__What is expected__: Report how many lines of the material below contain the string "status". The reply is that number and no more.

__Extracted data__:
--------------------------------

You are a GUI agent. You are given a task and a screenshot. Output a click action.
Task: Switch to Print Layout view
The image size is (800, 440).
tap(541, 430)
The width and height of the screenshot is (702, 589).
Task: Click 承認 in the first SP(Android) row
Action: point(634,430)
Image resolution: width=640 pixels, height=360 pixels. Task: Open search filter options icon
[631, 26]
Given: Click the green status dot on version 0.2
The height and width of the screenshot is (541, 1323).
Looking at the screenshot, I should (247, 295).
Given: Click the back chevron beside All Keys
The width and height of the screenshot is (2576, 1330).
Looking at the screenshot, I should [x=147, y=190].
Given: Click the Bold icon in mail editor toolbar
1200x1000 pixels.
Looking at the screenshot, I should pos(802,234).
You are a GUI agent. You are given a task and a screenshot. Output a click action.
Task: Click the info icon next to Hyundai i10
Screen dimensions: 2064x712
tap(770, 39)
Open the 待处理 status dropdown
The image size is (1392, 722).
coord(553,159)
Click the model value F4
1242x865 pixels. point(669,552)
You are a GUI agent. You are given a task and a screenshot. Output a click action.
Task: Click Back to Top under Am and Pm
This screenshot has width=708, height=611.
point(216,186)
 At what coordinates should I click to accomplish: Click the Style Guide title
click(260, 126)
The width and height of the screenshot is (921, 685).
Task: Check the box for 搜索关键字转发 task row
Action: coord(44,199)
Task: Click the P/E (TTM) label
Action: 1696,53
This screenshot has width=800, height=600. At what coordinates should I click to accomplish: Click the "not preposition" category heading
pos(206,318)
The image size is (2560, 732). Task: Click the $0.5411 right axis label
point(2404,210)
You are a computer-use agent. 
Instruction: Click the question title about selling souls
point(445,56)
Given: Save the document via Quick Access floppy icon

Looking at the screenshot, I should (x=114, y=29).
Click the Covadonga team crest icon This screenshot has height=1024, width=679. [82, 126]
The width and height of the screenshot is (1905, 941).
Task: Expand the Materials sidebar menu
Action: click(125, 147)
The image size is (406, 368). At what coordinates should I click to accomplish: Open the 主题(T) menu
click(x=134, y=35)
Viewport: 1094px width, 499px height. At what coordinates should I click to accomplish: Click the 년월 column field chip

--------------------------------

__Reply to the exercise__: 2